* [WHAT TO WORK ON]:
Every line below that holds the word "Click" must be listed.

Records excerpted from a collection
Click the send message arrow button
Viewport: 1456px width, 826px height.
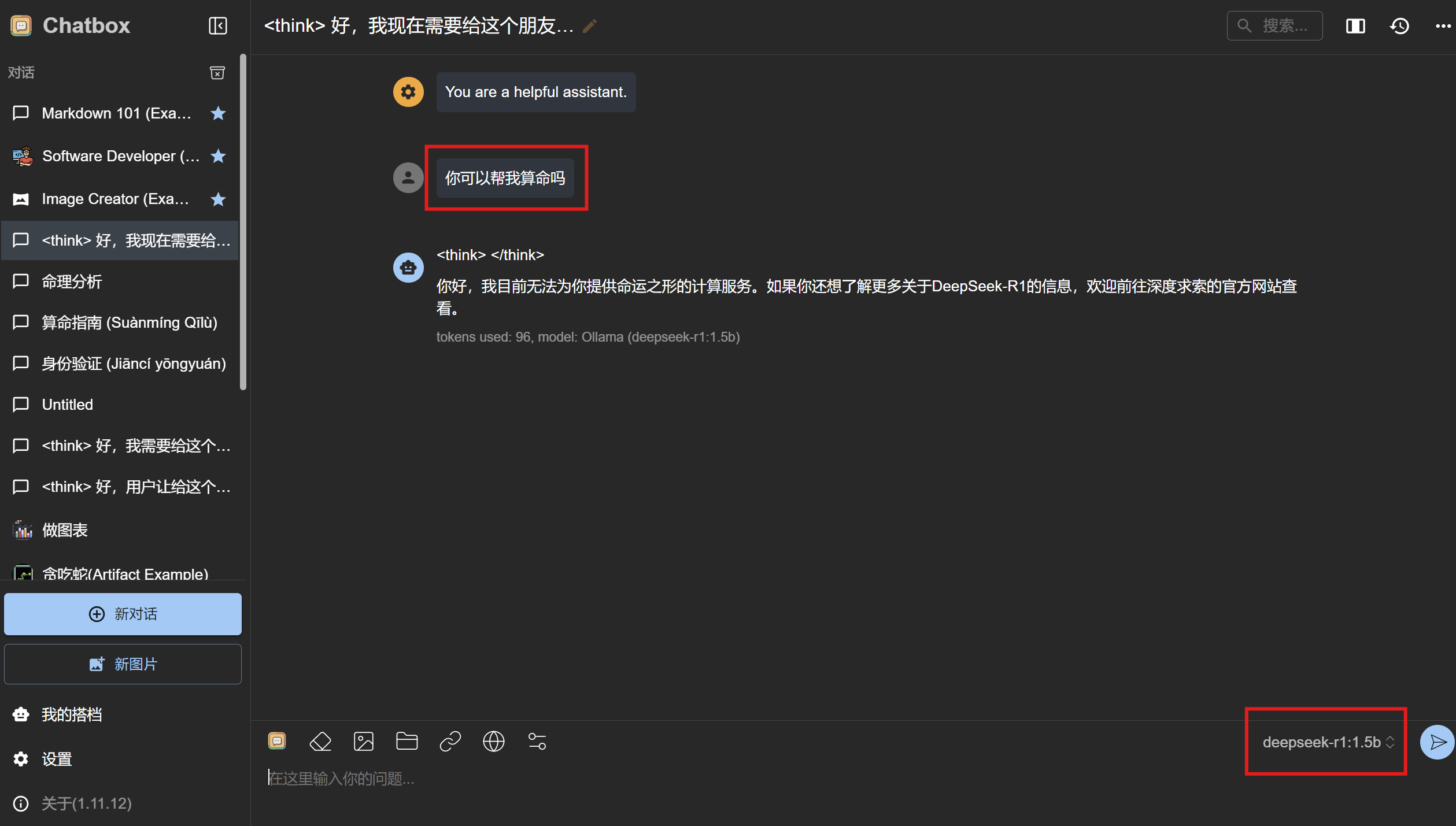[1437, 742]
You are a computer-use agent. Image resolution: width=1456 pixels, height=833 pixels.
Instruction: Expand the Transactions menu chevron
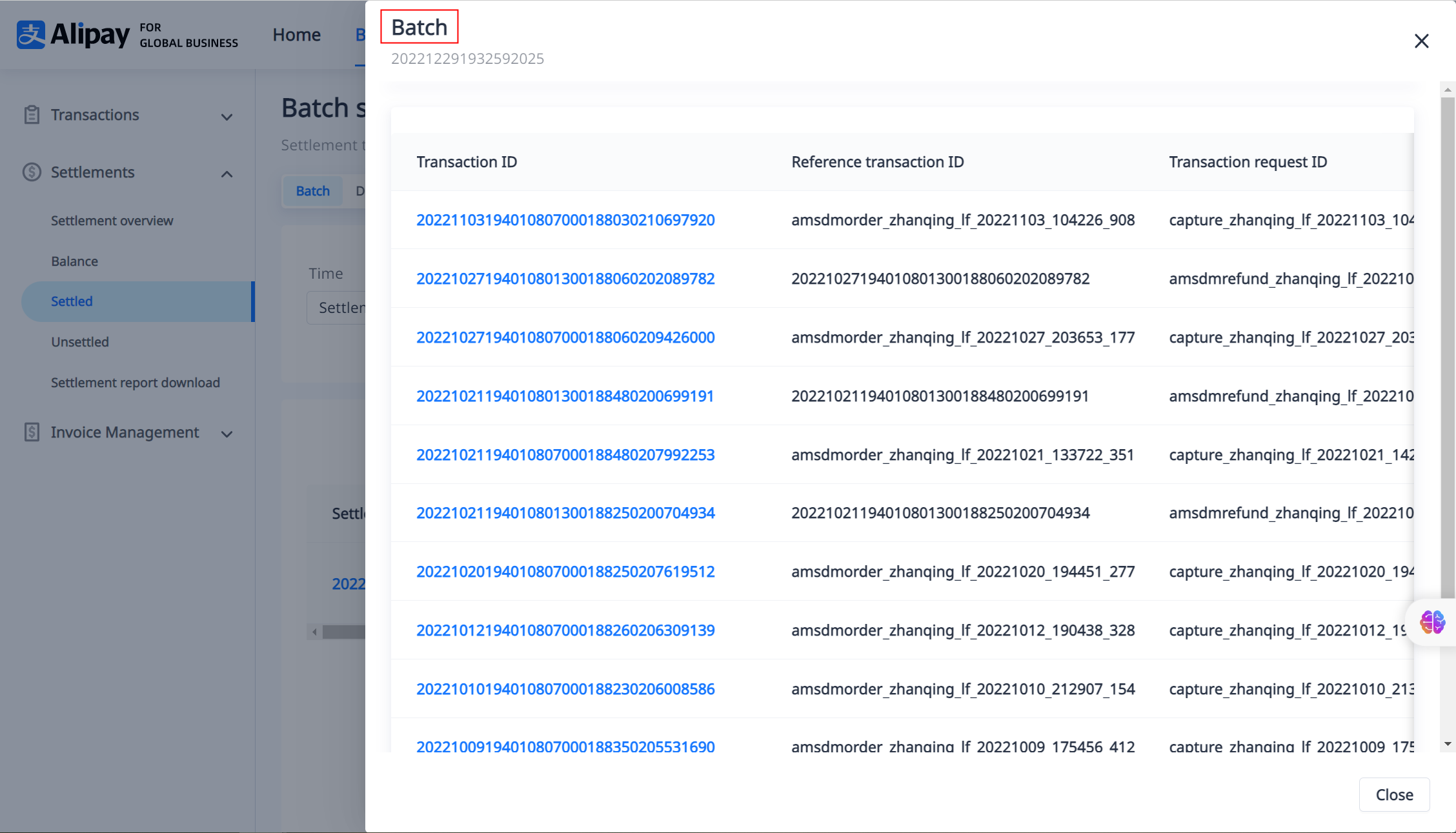227,117
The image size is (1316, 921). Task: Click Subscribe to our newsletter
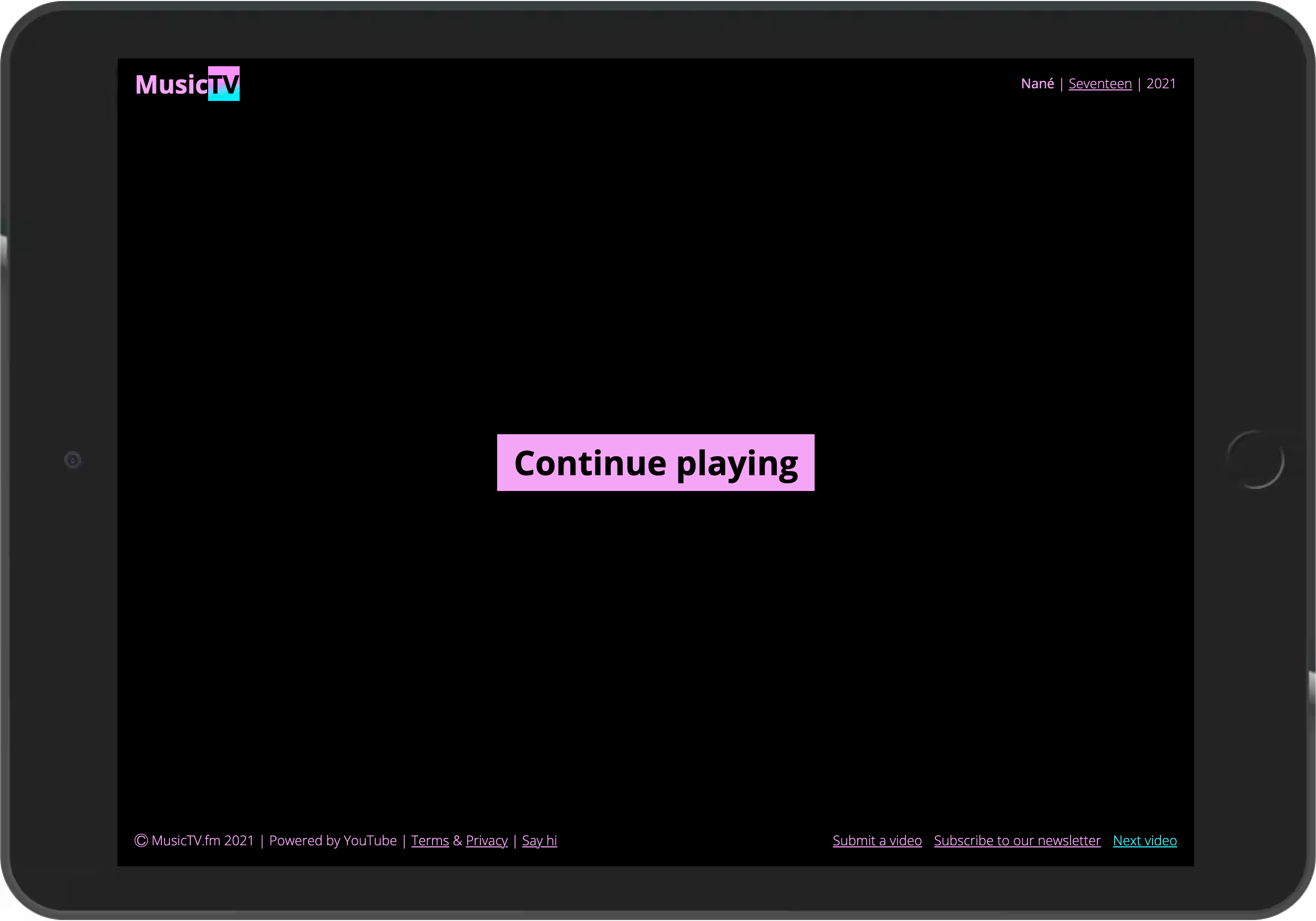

* [WRITTEN RESPONSE]:
Click the send message arrow button
The image size is (1316, 921). Task: Click Subscribe to our newsletter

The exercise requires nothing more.